Writing Assingnments Due for this Cylce
Here is a list to all of the writing assignments for this semester:
1. "The Night Cafe"
Tell me what you see in this painting.
To see a larger version of "The NIght Cafe" click
here.
2. "The Starry Night"
What is Van Gogh Trying to express in this painting?
To see a larger version of "The Starry Night" click
here.
3. "The Great Wave Off Kanagawa"
Describe the similarities between this painting and "The Starry Night."
Katsushika Hokusai
(September 23, 1760-April 18, 1849) was a Japanese painter and printmaker from the Edo Period. He is most famous for his series of prints called "Thirty-Six Views of Mount Fuji" (produced during the period 1826-1833). One of these views, "The Great Wave Off Kanagawa," has become a modern-day icon. Hokusai's seemingly timeless images are almost 200 years old.

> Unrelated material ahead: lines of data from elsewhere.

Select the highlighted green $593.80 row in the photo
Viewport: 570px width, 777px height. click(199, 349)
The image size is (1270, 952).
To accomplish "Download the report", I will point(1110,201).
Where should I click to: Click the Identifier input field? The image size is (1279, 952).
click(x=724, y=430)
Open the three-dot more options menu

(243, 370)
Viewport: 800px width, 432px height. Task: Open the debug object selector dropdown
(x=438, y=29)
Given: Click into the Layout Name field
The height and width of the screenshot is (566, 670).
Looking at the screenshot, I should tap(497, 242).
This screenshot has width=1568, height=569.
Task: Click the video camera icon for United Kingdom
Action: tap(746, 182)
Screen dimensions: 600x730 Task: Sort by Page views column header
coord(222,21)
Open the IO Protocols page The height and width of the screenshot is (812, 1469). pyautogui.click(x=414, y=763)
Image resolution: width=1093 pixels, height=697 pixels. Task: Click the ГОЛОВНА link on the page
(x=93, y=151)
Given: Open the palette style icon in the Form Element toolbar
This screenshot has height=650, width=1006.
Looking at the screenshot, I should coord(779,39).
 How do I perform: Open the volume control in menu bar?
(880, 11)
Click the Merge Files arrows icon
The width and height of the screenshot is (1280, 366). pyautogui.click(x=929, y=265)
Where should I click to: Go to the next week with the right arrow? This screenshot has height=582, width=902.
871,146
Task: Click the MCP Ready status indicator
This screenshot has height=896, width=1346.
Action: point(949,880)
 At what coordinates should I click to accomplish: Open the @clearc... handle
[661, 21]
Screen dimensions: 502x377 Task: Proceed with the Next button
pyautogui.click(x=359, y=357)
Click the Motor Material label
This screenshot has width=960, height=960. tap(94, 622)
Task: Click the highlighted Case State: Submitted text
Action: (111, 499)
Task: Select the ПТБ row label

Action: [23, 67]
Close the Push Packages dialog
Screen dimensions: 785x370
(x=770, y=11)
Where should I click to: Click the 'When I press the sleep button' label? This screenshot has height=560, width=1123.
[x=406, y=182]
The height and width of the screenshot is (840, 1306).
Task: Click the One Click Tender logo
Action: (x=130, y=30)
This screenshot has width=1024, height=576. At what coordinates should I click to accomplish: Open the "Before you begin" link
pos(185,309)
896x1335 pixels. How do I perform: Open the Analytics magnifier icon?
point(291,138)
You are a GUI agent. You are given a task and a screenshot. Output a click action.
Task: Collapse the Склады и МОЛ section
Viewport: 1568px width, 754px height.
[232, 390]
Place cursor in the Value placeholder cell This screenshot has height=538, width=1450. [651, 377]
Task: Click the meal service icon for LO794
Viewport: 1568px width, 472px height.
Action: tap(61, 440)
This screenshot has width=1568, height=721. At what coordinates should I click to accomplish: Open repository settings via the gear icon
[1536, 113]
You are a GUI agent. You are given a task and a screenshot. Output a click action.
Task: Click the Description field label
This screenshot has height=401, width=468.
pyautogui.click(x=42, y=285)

View from the Sea of Kazusa Province
Hokusai was born in Edo (now called Tokyo), Japan. In 1778, he was apprenticed at the art studio of Katsukawa Shunsho. During his life, Hokusai produced tens of thousands of prints, paintings, and illustrations. Hokusai's images were usually taken from the Japanese countryside, its people and its legends.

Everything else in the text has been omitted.